Yesterday the stories were uploaded as a PDF to the exclusive private BitTorrent tracker What.cd, which reportedly offered a 1TB-6TB download credit bounty for "The Ocean Full of Bowling Balls" by itself.

The other two stories, "Birthday Boy" and "Paula," are also available at University of Texas' Ransom Center, and have been confirmed as authentic copies by Salinger scholar Kenneth Slawenski.

Before now, "The Ocean Full of Bowling Balls" was only available to read in person under supervision at Princeton University's Firestone Library: "Firestone’s unpublished, 18-page carbon copy of the original typescript is a story about the death of Kenneth Caulfield, who appears as Holden Caulfield’s brother Allie in The Catcher in the Rye."

Firestone Library has strict rules for interested readers: "Visitors get copies, not originals. You have to wash your hands when you arrive. No photocopying; no cameras; no laptops; no pens."
posted by nicebookrack (41 comments total) 24 users marked this as a favorite

 
Well, it's not like Salinger was going to make any money.
But obviously someone needs to print some copies at stupidly high prices, because people will pay money.
I would, if I had ever read Catcher in the Rye.
posted by Mezentian at 6:10 AM on November 28, 2013




"You have to wash your hands when you arrive. No photocopying; no cameras; no laptops; no pens."

Wait...what?
Information is free, is it not?
posted by Homemade Interossiter at 6:18 AM on November 28, 2013


The stories were apparently scanned from a unauthorized book compiling the three, a 25-copy print run printed in London in 1999. One can only speculate how much each of those 25 books cost. Plus it's nice (?) to see that dead-tree book piracy is still alive and well.
posted by nicebookrack at 6:19 AM on November 28, 2013


Last night, @brendlewhat said that "The Ocean Full of Bowling Balls" was good, but he didn't say where he'd found it. This explains it. Thanks for the post!
posted by Rustic Etruscan at 6:19 AM on November 28, 2013


Information is free, is it not?

Sorry, I was busy monetising your private e-mails. What was your question?
posted by Mezentian at 6:20 AM on November 28, 2013 [8 favorites]


Quoted from "The Ocean Full of Bowling Balls" wiki link above:
As per the terms of Salinger's donation of the manuscript to Princeton University, it cannot be published until 50 years after his death; thus, the earliest it can be published is January 27, 2060.
posted by nicebookrack at 6:25 AM on November 28, 2013 [1 favorite]

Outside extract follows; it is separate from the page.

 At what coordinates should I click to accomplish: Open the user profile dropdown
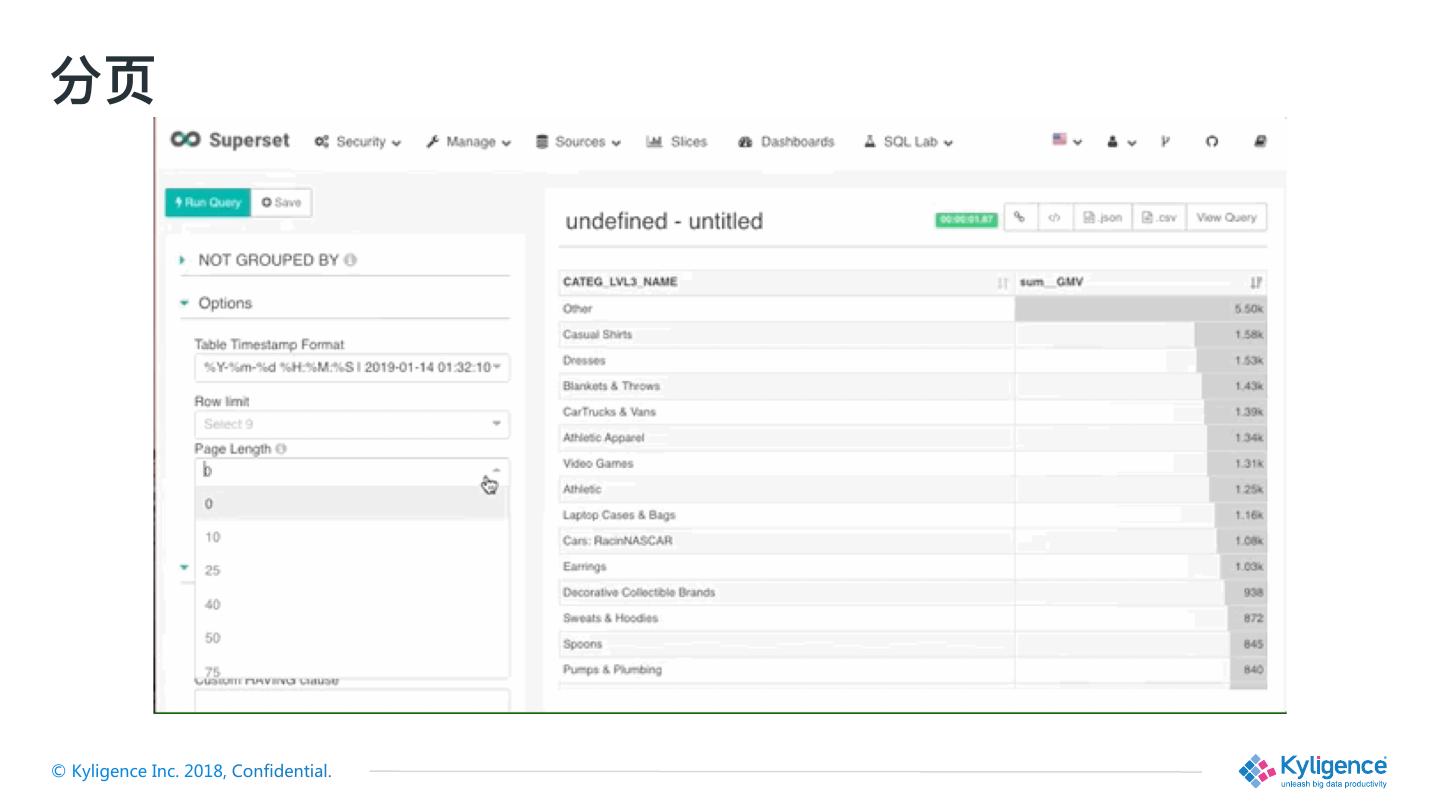(1121, 142)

Although the origin of the three stories is unclear, the book first surfaced in a British eBay listing. Sold by an eBay member from Brentford in London, the book sold for just £67.50 (roughly $110) at auction. Whoever bought it then proceeded to scan and upload its contents to the members-only torrent site what.CD.

Their link to the original eBay auction shows the book was relisted twice. The first was copy 6 of 25, and went for £67.50 on 23 September; the second was 8 of 25, and went for £32.20 on 22 October; and the third was 22 of 25, and closed on 12 November with no bids. So there are at least three people (the seller and two buyers) who could have uploaded it.
posted by rory at 6:28 AM on November 28, 2013 [1 favorite]

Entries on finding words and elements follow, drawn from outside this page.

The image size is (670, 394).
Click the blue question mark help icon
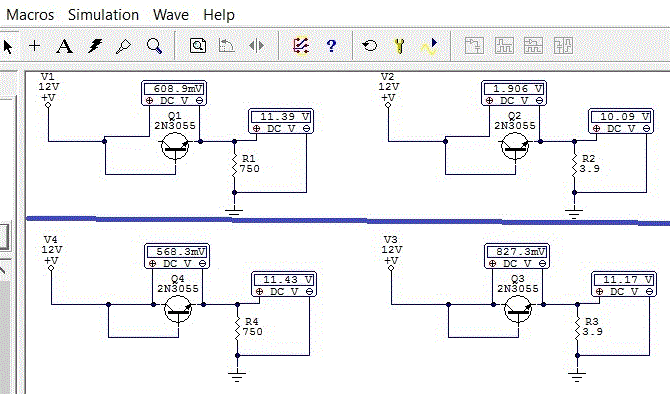pyautogui.click(x=331, y=46)
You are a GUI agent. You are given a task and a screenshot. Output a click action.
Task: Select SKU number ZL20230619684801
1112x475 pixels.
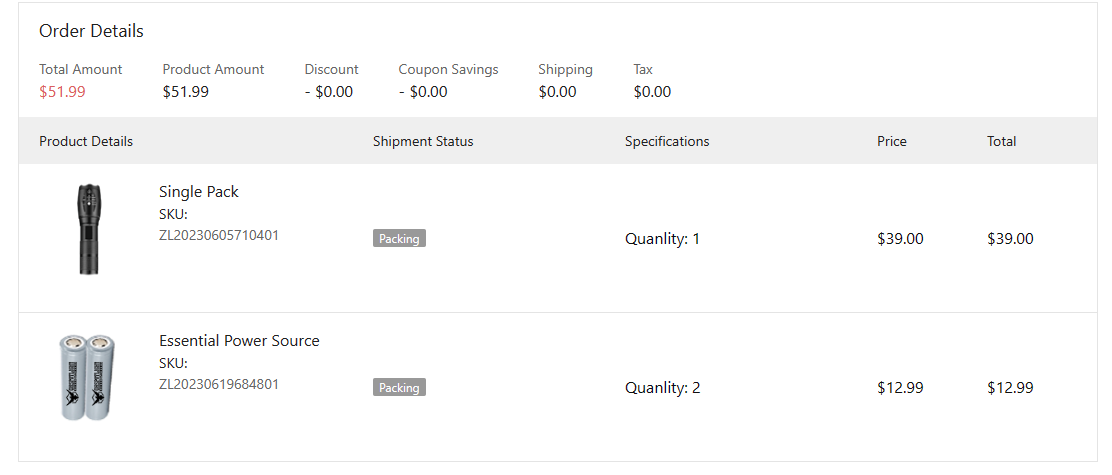click(x=219, y=384)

Information is free, is it not?

Sorry, I was busy monetising your private e-mails. What was your question?


Nothing important, Mr. Schmidt, carry on.
posted by Homemade Interossiter at 6:30 AM on November 28, 2013


The plot thickens! Reportedly the files have been removed and banned from What.cd:
As many of you are aware, a leak of J.D. Salinger’s heretofore unpublished “Three Stories” found its way to What.CD in the last day. It is our current belief that this leak originated as a physical copy on eBay and made its way to our site in digital form thereafter, although we cannot confirm this lineage at present.

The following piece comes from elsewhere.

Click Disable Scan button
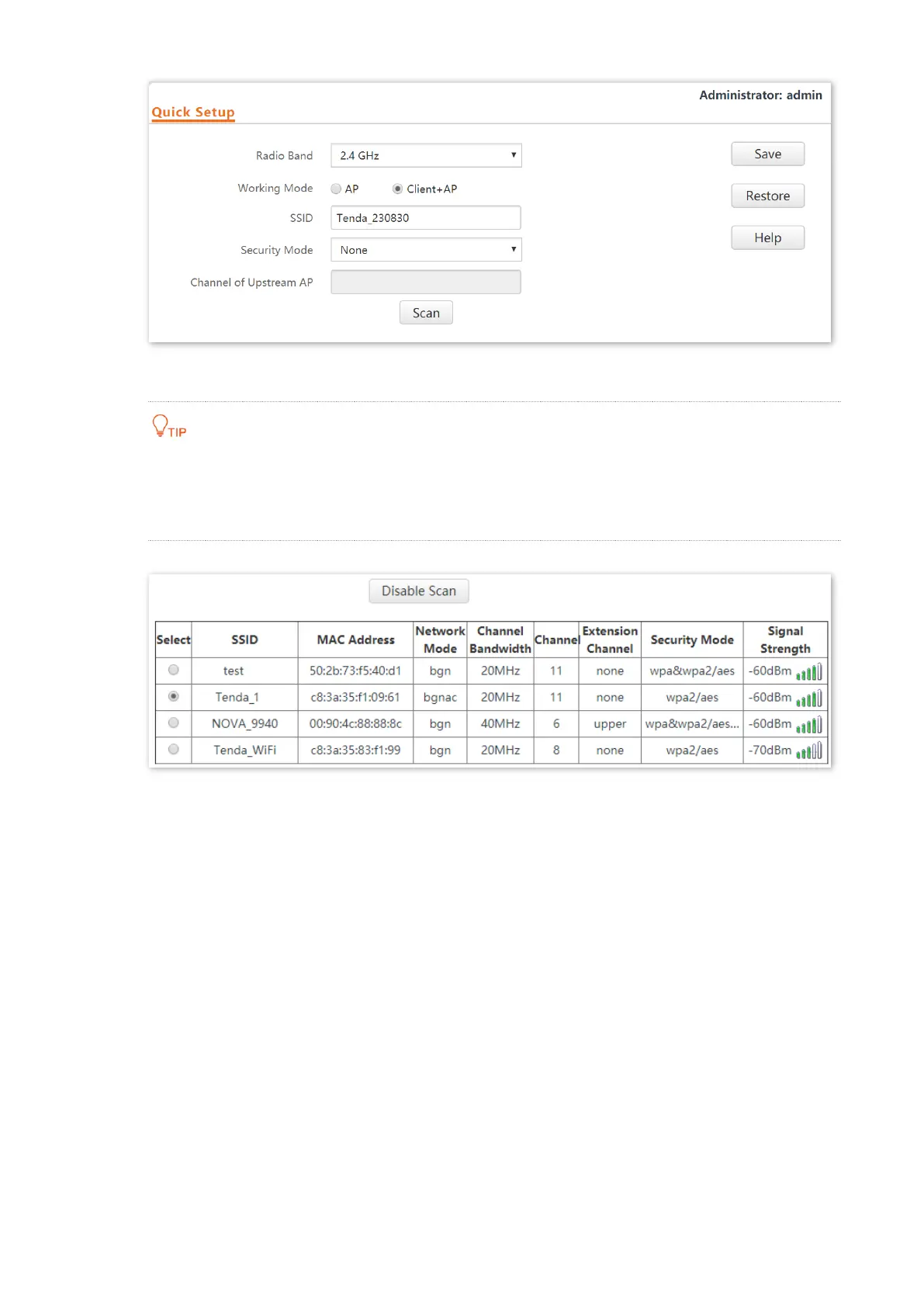The image size is (924, 1307). [x=419, y=591]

The official request for these stories has existed on What.CD for some time, and although many thought it would never be filled or otherwise viewed it as a harmless act of communal wishing, the request’s existence was in no way a formal endorsement by What.CD Staff.
Our first priority can and must be the protection of What.CD. Due to this case’s rare and unlikely circumstances, due to the unnecessary and unwanted attention the Salinger leak has brought, and due to our desire to comply with the desires of the Salinger estate or other involved parties in this matter, the content is being removed from What.CD. It is not to be re-uploaded under any circumstances, and anyone found doing so will have their account disabled.

We thank you for your patience as we continue to resolve this matter. Additional details will become available as is necessary per the discretion of the Staff.
I suspect that "unnecessary and unwanted attention" is going to bite What.cd hard despite their quick removal of the Salinger stories.
posted by nicebookrack at 6:32 AM on November 28, 2013 [2 favorites]


It's likely we'll hear more about how and why the bootleg book came to be in the possession of a Londoner. The original eBay auction lists a full London address under the item's location, which, if genuine, could lead to the seller being questioned on the book's origin. The seller will also have the address that he sent the book to, possibly leading law enforcement to whoever scanned and uploaded the stories.

Law enforcement is going to interrogate people about where they got unauthorized Salinger stories? Seriously?
posted by jayder at 6:33 AM on November 28, 2013 [1 favorite]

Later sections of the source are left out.